Stevens-Johnson syndrome presents clinical, legal challenges

Key Points

Toronto - Stevens-Johnson syndrome (SJS) and toxic epidermal necrolysis (TEN) require physicians not only to have effective clinical strategies, but also to recognize the legal and interpersonal consequences that can be associated with these conditions.

From one clinician's perspective, SJS/TEN exists on a continuum that may or may not conform to textbook definitions. According to Neil Shear, M.D., professor and chief of dermatology, University of Toronto Medical School, "At the milder end of this spectrum, people will have tiny lesions and hemorrhagic mucositis in the mouth and inflammation of other mucous membranes." Blisters can develop as SJS progresses, "and the more blisters a patient gets, the more likely he or she is to meet the definition of TEN."

Regarding risk management, Dr. Shear says the stages of the SJS/TEN life cycle include identifying what caused the drug reaction, treating its acute manifestations and addressing long-term sequelae, which can include blindness, skin scarring and death. Additional considerations include the possibility for cross reactions if a person later uses a drug similar to the one in question, and whether family members share the same genetic susceptibility to such reactions, he adds.

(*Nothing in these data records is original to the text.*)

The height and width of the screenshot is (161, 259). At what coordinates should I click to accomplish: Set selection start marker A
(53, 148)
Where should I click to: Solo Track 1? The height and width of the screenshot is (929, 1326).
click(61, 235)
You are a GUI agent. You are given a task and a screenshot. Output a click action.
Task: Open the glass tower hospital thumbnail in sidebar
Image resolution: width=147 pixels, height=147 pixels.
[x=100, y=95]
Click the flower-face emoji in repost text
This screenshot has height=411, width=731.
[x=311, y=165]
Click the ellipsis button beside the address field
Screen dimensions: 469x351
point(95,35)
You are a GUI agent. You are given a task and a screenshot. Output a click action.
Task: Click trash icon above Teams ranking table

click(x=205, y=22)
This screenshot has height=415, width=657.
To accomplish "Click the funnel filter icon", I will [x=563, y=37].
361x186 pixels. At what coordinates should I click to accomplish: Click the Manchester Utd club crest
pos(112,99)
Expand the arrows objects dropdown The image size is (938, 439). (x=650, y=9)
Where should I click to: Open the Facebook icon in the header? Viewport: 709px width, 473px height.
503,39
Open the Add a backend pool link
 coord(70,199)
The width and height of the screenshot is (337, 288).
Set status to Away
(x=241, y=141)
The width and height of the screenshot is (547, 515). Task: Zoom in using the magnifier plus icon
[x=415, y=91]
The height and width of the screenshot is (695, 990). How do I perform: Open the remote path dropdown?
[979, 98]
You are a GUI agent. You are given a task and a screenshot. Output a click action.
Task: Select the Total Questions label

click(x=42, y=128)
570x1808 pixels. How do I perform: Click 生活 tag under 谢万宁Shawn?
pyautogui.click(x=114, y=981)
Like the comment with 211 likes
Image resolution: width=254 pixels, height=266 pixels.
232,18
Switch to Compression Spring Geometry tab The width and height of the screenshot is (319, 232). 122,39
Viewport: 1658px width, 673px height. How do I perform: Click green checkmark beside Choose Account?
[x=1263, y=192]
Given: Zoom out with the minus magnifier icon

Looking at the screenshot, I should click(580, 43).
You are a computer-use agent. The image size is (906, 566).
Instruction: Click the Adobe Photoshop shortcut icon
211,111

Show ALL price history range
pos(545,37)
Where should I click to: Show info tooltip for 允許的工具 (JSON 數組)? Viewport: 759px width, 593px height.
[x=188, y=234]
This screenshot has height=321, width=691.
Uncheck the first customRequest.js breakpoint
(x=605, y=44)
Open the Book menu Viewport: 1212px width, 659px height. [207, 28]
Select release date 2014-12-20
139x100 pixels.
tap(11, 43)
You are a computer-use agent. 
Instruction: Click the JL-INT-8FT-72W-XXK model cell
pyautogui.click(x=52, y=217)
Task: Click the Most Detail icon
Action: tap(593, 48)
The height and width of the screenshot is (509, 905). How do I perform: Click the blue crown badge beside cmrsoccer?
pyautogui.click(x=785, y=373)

Drug reaction lawsuits fall not under tort law, but under civil law, which puts them on a par with assault charges, Dr. Shear says. In lawsuits spawned by drug reactions, plaintiffs' lawyers must show not only that a physician gave the offending medication, but also that doing so violated a known standard of care. While this concept may seem vague, Dr. Shear says that legally, it means whatever is locally considered reasonable.

"Lawyers use phrases like 'the average prudent provider in a given community.' It's meant to be very contextual, based on one's specialty, experience and location. That doesn't define 'standard of care' completely. But it gives physicians some comfort in knowing that they're not being held to some hypothetical gold standard that doesn't exist," he says.

Reducing risks

Reducing risks up front requires keeping abreast of current findings regarding drug reactions, Dr. Shear says. For example, he says physicians who prescribe Tegretol (carbamazepine, Novartis) must know that "for the past few years, its label has stated that physicians should test for the HLA-B*1502 genotype in patients of Asian descent." This genotype occurs far more commonly than the background rate in the Han Chinese and other populations, such as those of Malaysian or Thai descent, he says.

Dr. Shear also recommends testing for this gene in patients whose family members have had hypersensitivity to carbamazepine or similar drugs. Other drugs that have been associated with SJS/TEN include nevirapine, lamotrigine, sertraline, pantoprazole, tramadol, sulfonamides, allopurinol and more (Mockenhaupt M, Viboud C, Dunant A, et al. J Invest Dermatol. 2008;128(1):35-44. Epub 2007 Sep 6).

A recent publication shows that people with skin detachment are most likely to experience septicemia (de Prost N, Ingen-Housz-Oro S, Duong T, et al. Medicine(Baltimore). 2010;89(1):28-36). "In two to three weeks, 50 percent of the people with more than 30 percent detachment begin to have bacteria in their blood," Dr. Shear says.

Should a drug reaction occur, priorities include properly diagnosing and treating it. The latter can be challenging because a recent retrospective study found insufficient evidence to recommend any particular approach (Schneck J, Fagot JP, Sekula P, et al. J Am Acad Dermatol. 2008;58(1):33-40. Epub 2007 Oct 4). "This review did suggest that corticosteroids show promise and require further study," Dr. Shear says. However, he adds that although pulling together disparate publications can be difficult, "I don't know if I agree with the corticosteroid recommendation."